Oracle has been actively investing in infrastructure and forming strategic partnerships to strengthen its position in the competitive AI market. However, despite these efforts, there are concerns about the rich valuation of the company given the challenging landscape it operates in. Investors are increasingly wary of the risks associated with AI investments, such as revenue uncertainty, integration challenges, and tough competition from rivals with more advanced AI capabilities.
The recent performance of Oracle’s stock reflects the apprehensions surrounding its AI investments. The stock broke below a crucial support level at $135, and although it has bounced back, it now faces resistance at that level. The relative performance of Oracle compared to the S & P 500 index indicates a higher likelihood of a downward movement rather than a breakout above the resistance. Additionally, the negative momentum suggests a further downside for the stock.
When delving deeper into Oracle’s business metrics, it becomes evident that the company might be overvalued. Trading at 30 times forward earnings, Oracle carries a significant premium compared to its historical median of 20 times. This inflated valuation is driven by the optimism surrounding the growth potential of its AI servers. However, there are signs of moderation in the pace of new contract acquisitions, despite the initial success with OpenAI and Fortune 500 companies.
Oracle’s expected EPS growth rate of 14% falls short when juxtaposed against its competitors. Companies like META and AMZN are projected to achieve growth rates of 21% and 37%, respectively. This disparity raises concerns about Oracle’s ability to remain competitive in the AI market and sustain its growth trajectory.

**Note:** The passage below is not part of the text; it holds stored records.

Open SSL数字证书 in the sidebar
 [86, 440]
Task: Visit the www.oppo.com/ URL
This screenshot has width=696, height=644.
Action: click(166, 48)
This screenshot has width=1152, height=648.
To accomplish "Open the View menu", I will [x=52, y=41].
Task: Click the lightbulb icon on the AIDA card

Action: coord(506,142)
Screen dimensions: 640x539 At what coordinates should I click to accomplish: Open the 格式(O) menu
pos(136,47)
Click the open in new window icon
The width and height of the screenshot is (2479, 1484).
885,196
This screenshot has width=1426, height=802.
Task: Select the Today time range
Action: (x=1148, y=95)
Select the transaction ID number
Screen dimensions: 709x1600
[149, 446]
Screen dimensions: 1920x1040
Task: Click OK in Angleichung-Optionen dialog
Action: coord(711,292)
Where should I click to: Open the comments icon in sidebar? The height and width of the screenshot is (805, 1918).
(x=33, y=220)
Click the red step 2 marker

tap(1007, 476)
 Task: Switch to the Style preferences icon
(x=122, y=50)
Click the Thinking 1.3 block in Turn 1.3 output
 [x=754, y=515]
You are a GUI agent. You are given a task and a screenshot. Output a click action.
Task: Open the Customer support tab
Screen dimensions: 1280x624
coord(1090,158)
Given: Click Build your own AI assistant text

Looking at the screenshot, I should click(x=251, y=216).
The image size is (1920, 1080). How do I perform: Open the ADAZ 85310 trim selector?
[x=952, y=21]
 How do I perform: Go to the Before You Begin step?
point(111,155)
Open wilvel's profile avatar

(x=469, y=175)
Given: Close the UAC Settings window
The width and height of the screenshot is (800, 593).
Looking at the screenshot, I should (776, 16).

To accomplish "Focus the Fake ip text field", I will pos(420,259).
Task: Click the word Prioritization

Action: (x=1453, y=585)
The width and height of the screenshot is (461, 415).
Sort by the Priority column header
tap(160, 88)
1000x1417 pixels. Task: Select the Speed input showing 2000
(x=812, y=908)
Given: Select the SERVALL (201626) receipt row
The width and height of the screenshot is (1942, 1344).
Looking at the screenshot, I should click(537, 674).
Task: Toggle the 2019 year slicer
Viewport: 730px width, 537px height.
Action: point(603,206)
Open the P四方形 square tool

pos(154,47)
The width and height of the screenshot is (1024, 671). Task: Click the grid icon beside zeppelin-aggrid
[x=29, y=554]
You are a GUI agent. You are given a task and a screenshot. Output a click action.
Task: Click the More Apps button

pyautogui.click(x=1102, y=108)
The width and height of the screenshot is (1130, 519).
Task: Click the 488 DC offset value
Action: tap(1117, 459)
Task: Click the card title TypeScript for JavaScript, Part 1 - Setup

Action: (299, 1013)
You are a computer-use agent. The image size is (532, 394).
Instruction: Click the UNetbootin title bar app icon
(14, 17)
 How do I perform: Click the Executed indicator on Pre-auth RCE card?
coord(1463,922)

The recent cancellation of a substantial cloud computing deal with Elon Musk’s xAI has raised doubts about Oracle’s ability to secure and retain high-profile contracts. This development adds to the uncertainty surrounding the company’s revenue streams and market positioning, further contributing to the downward pressure on its stock price.
In light of the potential weaknesses in Oracle’s stock, there is an opportunity for options trading to capitalize on the anticipated downside. One possible strategy is to acquire the October $130/$120 Put Vertical for a $2.68 Debit. This entails buying the October 18 $130 Puts at $5.38 and selling the October 18 $120 Puts at $2.70. The maximum profit on this trade is $732 per contract if Oracle falls below $120 at expiration, with a maximum risk of $268 per contract if the stock remains above $130.
Oracle’s aggressive investments in AI infrastructure and strategic partnerships have positioned the company to compete in the AI arms race. However, concerns about overvaluation, slow contract acquisition pace, modest EPS growth rate, and cloud computing deal cancellations raise doubts about Oracle’s ability to maintain its market position and sustain growth. Investors should carefully consider these factors before making any financial decisions regarding Oracle’s stock.